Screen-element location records
## Begin

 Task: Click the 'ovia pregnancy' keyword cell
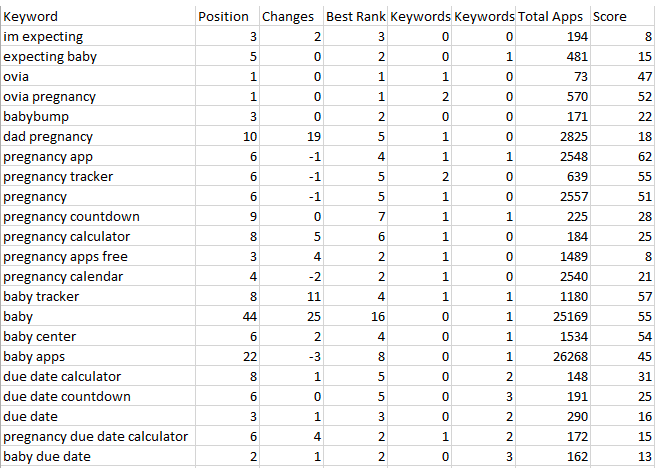click(98, 96)
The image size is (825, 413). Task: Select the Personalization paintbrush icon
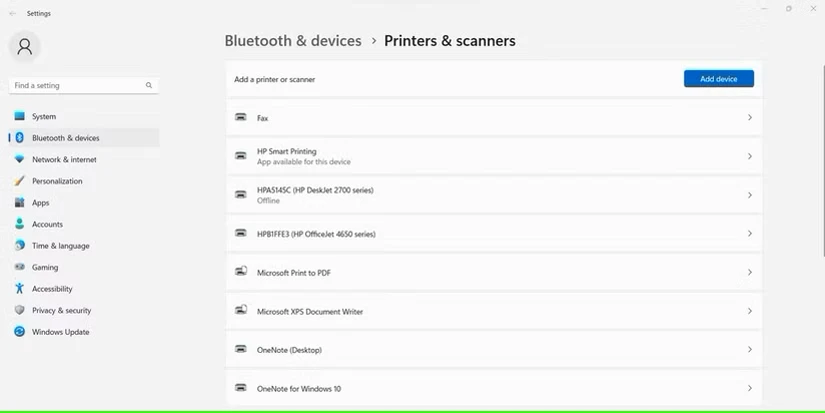pyautogui.click(x=19, y=180)
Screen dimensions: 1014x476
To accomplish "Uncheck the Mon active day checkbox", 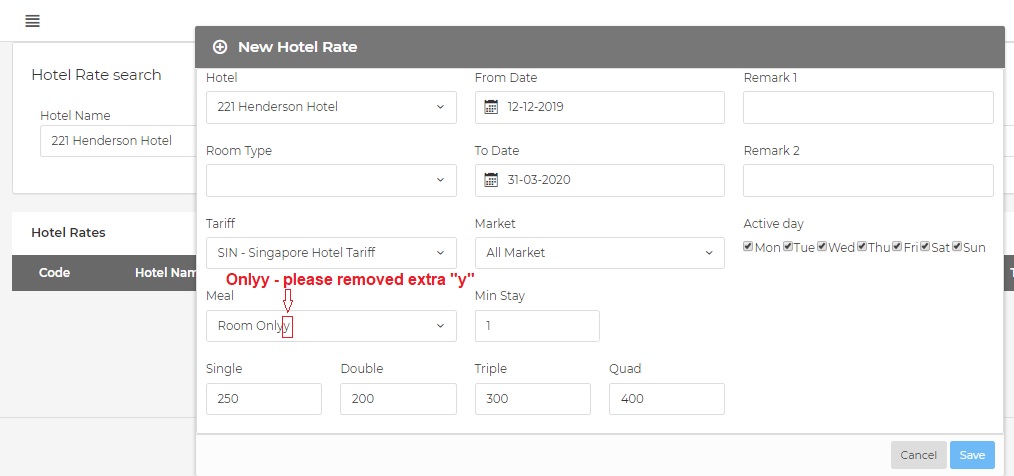I will click(749, 247).
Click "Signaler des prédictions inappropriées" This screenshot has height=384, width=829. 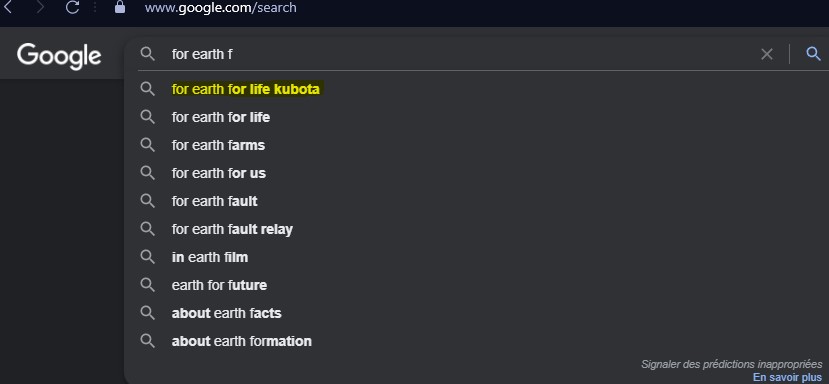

## End

Extract each line of the rows above that contains the string "Task". Matching is case-sensitive.

▶ _WRITTEN ANSWER_
 Task: Click the 'ovia pregnancy' keyword cell
The image size is (825, 413). Task: Select the Personalization paintbrush icon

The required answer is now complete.